See this list for complete info:
https://fedorapeople.org/cgit/jackorp/public_git/spdx_rubygems.git/tree/r...
You can see the `current_ok_rb.csv` in the same repository.
So far, I have validated mostly MIT (as those are the easiest to get
right), I will need to fix the script before my next update to account
for other licenses too.
If your gem has multiple valid SPDX license identifiers, but are in
conjunction using "and" "or" instead of "AND"
"OR", the script will be
able to catch that and I'll make a PR to the gem
with the converted form should that be the case.
There are also a few gems excluded from the search as they do not have
a gem in Fedora's sources cache.
These gems are: rubygem-morph-cli rubygem-krb5-auth
rubygem-asciidoctor rubygem-rgen rubygem-net-irc
I have not run the script against them, they are explicitly excluded,
since so far I am only comparing the RPM Spec against gem2rpm output.
== Plan ==
I plan to do this in 2 main phases:
1) Initial pass
This is just a pass through the packages to note all packages that
are already SPDX compatible.
2a) Inspecting and fixing
This probably will be mostly manual work to identify correct
licenses for gems that do not have license in the gemspec metadata.
Also convert Callaway convention to the correct SPDX identifier.
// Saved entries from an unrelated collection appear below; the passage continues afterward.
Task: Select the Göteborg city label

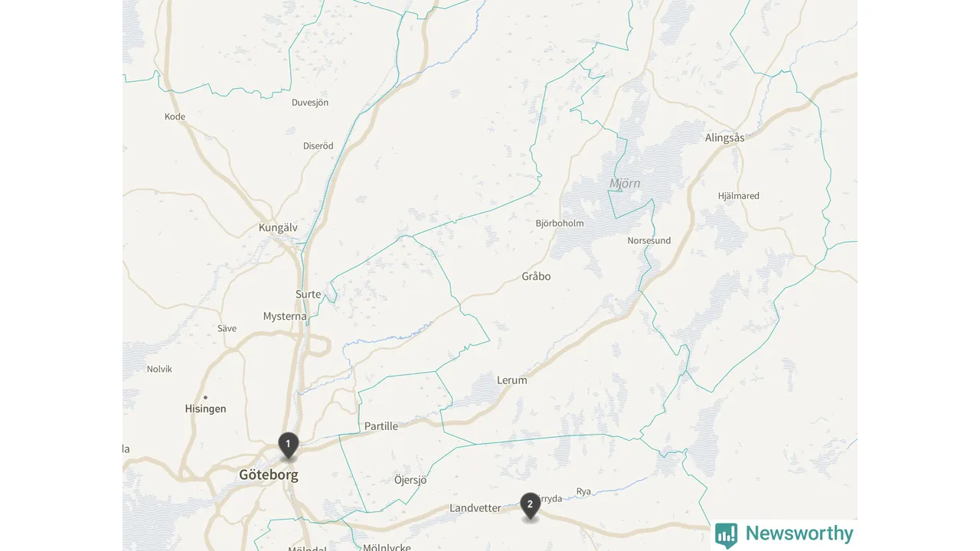Action: (x=269, y=474)
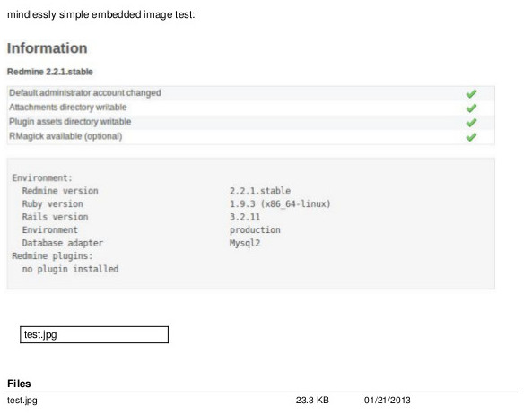Click the 'no plugin installed' line

[70, 269]
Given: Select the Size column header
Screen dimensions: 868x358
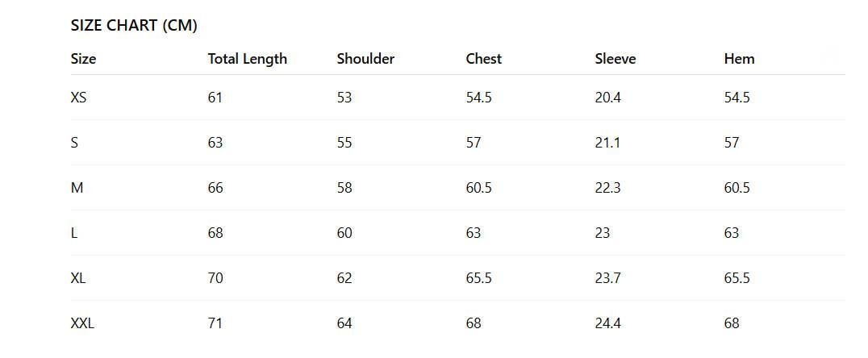Looking at the screenshot, I should coord(83,59).
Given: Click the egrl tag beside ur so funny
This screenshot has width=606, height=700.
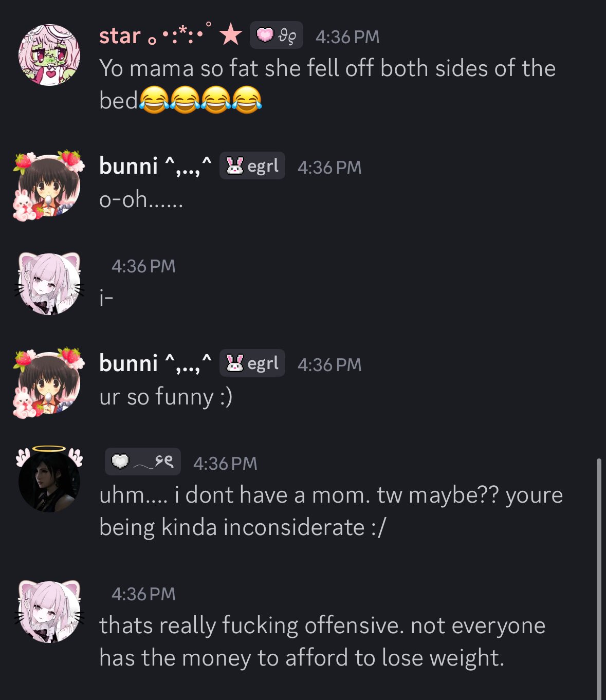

This cannot be reliably automated for example
the BSD license can be converted to 4 different SPDX license
identifiers. However, tooling can give an idea of what the licensing
probably is.
At that point I will be mainly looking on Fedora spec's license,
whether it has valid SPDX or not.
2b) Validate MIT licenses
MIT license has multiple variants. While it mostly seems that the
gem MIT licenses are under what SPDX also considers MIT, I'd like to
validate that assumption.
== How to help ==
Make sure your rubygem package has a license in Fedora's specfile that
is a valid SPDX license identifier.
You can also take a look at the gems where license does not match
between gem2rpm and fedora (RubyGems should use SPDX, even though it
is older version, that's a good pointer for us)
and fix them.
On closing note, be wary of licenses like "LGPL-2.1+", it is valid,
however deprecated by current SPDX version and the `license-validate`
tool won't accept it.
See
https://spdx.org/licenses/ for complete license list including the
list of deprecated identifiers.
Thanks,
Jarek